Supplied data:

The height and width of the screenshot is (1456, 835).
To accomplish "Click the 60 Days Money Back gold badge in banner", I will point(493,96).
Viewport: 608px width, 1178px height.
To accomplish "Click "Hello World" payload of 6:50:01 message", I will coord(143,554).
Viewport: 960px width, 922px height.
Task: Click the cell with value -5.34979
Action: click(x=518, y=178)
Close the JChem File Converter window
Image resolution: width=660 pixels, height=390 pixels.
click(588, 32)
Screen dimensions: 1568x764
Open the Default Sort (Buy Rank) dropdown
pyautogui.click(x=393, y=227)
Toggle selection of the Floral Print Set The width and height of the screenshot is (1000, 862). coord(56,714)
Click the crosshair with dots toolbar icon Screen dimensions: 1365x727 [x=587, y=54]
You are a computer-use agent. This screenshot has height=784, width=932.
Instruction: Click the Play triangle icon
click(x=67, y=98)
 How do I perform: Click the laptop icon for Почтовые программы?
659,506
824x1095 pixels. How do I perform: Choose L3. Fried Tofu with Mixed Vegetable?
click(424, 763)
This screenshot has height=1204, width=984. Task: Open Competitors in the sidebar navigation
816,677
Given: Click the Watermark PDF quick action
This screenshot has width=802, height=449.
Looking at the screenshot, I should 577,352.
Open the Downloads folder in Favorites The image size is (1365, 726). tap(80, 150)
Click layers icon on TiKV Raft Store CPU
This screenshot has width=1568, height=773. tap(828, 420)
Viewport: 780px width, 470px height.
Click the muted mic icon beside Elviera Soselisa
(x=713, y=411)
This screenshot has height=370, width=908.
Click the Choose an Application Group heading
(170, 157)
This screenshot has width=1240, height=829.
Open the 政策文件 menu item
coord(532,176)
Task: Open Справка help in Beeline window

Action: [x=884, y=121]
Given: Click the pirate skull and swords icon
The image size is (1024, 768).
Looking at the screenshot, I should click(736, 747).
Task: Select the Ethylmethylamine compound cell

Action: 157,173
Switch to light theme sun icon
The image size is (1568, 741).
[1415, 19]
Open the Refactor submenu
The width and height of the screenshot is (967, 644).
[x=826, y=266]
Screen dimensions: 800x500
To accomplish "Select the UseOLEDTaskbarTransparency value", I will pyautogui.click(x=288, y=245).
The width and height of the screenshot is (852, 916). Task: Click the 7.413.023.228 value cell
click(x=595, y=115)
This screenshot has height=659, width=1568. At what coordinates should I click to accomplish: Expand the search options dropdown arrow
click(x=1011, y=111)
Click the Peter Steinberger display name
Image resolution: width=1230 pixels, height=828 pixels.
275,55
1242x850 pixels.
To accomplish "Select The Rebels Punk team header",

Work to be completed: Within the listing above, each line containing "dimensions" is counted once; report the total and nothing else.

Solved exercise: 3